Exercise instructions:
Copy out everything from the line containing "coordinates (692, 151)." down to the end of the records, without altering a single character.

Records shown:
★ ★ ★ ★ ★ ★ ★
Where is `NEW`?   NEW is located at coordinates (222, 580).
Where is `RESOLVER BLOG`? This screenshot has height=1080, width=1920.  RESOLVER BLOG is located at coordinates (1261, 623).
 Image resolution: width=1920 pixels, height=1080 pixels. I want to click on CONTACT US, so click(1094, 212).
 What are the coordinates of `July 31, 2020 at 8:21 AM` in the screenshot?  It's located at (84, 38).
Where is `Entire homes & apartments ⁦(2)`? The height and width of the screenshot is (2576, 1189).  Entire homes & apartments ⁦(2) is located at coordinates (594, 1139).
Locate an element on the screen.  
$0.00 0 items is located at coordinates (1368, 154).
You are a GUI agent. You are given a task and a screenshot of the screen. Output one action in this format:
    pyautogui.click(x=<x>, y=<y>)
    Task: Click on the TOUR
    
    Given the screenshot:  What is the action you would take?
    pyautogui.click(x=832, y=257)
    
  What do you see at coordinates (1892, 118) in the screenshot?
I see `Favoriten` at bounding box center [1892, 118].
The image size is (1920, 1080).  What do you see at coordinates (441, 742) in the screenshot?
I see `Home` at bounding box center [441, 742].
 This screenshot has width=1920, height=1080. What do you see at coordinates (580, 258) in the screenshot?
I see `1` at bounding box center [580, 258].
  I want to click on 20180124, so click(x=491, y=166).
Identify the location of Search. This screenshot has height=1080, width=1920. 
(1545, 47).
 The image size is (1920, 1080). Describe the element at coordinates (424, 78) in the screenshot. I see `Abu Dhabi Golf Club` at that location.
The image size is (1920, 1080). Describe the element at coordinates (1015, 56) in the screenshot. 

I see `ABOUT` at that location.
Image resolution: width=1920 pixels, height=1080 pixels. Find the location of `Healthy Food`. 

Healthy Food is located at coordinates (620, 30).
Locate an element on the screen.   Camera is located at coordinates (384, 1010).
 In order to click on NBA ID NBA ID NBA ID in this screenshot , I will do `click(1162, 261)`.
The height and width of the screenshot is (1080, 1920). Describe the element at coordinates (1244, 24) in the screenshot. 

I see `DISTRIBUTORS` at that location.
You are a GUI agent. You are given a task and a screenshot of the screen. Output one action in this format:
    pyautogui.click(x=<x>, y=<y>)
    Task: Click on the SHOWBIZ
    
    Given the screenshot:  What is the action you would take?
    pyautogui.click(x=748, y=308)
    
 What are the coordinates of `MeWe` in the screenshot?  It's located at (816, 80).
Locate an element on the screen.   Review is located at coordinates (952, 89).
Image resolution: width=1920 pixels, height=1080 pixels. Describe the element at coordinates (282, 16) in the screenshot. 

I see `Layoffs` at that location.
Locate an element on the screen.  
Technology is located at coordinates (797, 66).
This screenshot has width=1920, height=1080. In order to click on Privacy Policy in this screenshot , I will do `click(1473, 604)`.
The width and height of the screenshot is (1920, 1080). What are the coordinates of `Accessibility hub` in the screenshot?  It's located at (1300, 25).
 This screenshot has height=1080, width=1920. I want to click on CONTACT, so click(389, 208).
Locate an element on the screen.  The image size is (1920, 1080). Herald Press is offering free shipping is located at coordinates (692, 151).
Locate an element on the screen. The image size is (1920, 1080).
★ ★ ★ ★ ★ ★ ★
Output for this task:
Locate an element on the screen.  The image size is (1920, 1080). Herald Press is offering free shipping is located at coordinates (692, 151).
Locate an element on the screen. The image size is (1920, 1080).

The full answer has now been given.